Tarefa escrita A.
Devolva a passagem do texto sobre o conforto acústico dos edifícios que começa nas palavras "A ANFAJE quer" e termina depois de "saúde e dinheiro.".

#####

Conforto acústico dos edifícios “tem de ser cada vez mais debatido em Portugal”

19/04/2023
Conforto acústico dos edifícios “tem de ser cada vez mais debatido em Portugal”
A ANFAJE quer trazer o tema do conforto acústico para a discussão pública

A eficiência energética dos edifícios e as questões da pobreza energética ganharam uma nova atenção nos últimos anos, mas o conforto acústico tem ficado em segundo plano quando se fala na renovação e no conforto dos edifícios, e da habitação em particular. Algo que a ANFAJE – Associação Nacional dos Fabricantes de Janelas Eficientes quer mudar, até porque o ruído nos custa a todos saúde e dinheiro.

A associação quer trazer o tema para a discussão pública. João Gomes, Presidente da ANFAJE, afirma ao Público Imobiliário que o conforto acústico dos edifícios “tem de ser cada vez mais debatido em Portugal”, porque “a qualidade acústica dos edifícios em Portugal é tão má quanto a qualidade térmica, é isso que está em causa, e temos de abrir este debate. Estamos em 2023, e a nossa exigência de qualidade de vida é superior, e não devemos aceitar tudo como se fosse normal. Não temos de contar aviões ou comboios dentro de nossas casas, por isso precisamos de um esforço nacional para minorar estes efeitos, porque têm impacto na saúde, e isso custa dinheiro a todos nós”.

#####

Tarefa escrita B.
Redimensione as coordenadas das linhas abaixo, da que contém "Розовая глухая маска на резинке (95, 2205)" até à que contém "Мужские трусы-стринги с", ambas incluídas. Reescreva apenas essas linhas, com os respetivos pedidos, multiplicando cada coordenada das respostas por 1,2 e arredondando a números inteiros, com as metades para cima.

Registos de uma coleção
#####

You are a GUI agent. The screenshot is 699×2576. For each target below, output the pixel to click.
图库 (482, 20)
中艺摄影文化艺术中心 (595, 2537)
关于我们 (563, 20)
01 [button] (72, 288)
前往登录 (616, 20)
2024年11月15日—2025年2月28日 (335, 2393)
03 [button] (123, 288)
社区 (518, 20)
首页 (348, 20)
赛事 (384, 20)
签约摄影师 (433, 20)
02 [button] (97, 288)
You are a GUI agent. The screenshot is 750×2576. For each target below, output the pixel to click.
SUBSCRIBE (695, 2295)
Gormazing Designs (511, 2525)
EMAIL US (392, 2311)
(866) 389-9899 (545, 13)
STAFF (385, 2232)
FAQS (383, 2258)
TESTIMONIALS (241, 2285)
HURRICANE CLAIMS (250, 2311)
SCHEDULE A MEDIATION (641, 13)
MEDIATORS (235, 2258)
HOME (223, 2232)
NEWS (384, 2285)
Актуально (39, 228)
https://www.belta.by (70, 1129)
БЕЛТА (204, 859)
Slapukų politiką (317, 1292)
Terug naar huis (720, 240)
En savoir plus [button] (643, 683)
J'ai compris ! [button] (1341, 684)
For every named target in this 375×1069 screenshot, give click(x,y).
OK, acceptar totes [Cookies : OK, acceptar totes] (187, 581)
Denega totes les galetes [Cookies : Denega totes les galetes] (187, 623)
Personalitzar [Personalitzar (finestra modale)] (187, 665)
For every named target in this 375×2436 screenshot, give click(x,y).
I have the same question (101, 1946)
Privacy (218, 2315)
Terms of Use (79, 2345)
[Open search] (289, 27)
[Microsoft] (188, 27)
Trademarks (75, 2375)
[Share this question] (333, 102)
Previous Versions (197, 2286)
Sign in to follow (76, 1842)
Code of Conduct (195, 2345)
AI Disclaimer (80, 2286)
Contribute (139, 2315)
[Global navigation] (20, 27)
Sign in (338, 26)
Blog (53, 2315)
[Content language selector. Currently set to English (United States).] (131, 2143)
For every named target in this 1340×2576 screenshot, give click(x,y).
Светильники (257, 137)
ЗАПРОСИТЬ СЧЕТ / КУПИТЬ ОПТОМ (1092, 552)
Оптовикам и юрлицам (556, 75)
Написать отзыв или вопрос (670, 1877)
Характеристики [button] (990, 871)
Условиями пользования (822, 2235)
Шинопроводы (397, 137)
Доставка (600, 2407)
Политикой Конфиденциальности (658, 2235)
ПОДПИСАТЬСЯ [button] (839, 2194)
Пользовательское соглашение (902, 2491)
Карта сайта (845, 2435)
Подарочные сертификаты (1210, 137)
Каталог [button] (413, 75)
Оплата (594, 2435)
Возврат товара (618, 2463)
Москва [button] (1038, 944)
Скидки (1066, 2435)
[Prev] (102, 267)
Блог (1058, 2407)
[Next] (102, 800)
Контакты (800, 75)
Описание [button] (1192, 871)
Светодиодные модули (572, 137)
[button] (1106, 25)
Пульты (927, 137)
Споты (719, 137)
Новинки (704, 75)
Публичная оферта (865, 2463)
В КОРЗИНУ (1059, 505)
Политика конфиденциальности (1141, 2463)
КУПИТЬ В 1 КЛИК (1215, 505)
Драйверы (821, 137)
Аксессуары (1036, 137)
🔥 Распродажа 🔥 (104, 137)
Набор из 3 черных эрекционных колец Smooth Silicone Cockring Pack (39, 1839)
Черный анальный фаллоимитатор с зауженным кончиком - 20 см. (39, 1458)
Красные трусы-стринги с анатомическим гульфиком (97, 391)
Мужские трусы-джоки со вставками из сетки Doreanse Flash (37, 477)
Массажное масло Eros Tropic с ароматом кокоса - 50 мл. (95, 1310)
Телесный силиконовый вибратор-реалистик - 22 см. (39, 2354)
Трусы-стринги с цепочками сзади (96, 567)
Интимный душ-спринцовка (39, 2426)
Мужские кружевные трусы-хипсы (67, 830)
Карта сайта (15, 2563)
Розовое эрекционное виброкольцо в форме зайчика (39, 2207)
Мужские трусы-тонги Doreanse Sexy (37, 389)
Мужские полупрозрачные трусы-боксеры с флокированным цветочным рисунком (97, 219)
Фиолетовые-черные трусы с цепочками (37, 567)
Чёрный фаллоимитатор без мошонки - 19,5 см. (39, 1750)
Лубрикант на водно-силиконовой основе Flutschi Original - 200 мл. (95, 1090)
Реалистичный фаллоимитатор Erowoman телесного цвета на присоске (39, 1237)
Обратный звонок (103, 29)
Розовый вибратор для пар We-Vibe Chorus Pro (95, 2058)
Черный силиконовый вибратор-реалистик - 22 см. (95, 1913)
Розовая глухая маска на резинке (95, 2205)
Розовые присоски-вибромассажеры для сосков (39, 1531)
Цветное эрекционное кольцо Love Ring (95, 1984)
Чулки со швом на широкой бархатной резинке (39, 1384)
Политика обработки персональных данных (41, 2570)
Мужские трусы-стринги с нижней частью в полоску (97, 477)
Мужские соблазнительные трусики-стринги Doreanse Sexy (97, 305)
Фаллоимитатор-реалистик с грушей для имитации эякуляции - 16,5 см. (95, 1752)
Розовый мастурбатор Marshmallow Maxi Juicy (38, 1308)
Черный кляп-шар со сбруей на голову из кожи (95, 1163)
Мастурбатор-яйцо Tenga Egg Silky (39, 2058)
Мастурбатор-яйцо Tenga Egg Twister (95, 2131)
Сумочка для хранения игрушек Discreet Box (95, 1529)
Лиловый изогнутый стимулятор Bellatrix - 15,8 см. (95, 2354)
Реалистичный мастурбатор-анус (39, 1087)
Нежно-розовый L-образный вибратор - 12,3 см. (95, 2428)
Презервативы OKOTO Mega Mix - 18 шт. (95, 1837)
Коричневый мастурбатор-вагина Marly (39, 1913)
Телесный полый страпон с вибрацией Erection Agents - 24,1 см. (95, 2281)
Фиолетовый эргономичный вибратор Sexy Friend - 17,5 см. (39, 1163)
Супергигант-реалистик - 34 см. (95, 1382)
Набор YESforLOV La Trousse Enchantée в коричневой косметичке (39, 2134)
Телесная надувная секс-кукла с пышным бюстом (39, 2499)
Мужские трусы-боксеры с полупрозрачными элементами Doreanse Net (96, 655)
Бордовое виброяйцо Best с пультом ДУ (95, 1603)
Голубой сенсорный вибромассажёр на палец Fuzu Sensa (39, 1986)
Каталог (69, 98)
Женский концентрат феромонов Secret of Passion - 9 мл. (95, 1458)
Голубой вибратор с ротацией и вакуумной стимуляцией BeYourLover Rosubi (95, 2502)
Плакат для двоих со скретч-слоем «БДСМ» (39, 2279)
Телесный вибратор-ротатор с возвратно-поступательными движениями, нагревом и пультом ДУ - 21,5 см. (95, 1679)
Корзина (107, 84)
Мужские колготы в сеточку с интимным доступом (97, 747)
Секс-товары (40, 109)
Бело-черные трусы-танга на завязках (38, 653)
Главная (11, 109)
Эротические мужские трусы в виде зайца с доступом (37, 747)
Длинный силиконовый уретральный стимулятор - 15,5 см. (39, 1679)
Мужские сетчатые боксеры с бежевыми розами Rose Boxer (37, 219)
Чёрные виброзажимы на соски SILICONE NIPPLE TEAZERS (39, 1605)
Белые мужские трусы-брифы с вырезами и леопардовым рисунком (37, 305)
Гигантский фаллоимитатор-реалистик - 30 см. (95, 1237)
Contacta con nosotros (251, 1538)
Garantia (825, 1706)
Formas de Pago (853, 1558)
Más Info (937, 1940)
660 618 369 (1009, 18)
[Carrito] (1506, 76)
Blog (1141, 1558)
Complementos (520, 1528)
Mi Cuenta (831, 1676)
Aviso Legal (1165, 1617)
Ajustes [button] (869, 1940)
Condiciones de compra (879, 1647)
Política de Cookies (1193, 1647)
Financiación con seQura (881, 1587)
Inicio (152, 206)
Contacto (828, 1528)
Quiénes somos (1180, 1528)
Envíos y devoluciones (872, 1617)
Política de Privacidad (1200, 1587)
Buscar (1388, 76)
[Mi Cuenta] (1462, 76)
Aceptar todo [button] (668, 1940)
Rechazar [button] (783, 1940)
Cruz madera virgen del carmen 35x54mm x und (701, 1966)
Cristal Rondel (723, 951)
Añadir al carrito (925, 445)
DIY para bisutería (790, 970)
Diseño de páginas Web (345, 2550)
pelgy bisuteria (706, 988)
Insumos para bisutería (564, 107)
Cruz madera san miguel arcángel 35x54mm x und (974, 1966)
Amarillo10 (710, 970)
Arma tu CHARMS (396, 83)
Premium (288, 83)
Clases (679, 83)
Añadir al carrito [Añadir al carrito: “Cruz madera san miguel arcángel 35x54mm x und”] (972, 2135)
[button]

#####

Resposta escrita A.
A ANFAJE quer trazer o tema do conforto acústico para a discussão pública

A eficiência energética dos edifícios e as questões da pobreza energética ganharam uma nova atenção nos últimos anos, mas o conforto acústico tem ficado em segundo plano quando se fala na renovação e no conforto dos edifícios, e da habitação em particular. Algo que a ANFAJE – Associação Nacional dos Fabricantes de Janelas Eficientes quer mudar, até porque o ruído nos custa a todos saúde e dinheiro.

Resposta escrita B.
Розовая глухая маска на резинке (114, 2646)
Розовые присоски-вибромассажеры для сосков (47, 1837)
Цветное эрекционное кольцо Love Ring (114, 2381)
Чулки со швом на широкой бархатной резинке (47, 1661)
Политика обработки персональных данных (49, 3084)
Мужские трусы-стринги с нижней частью в полоску (116, 572)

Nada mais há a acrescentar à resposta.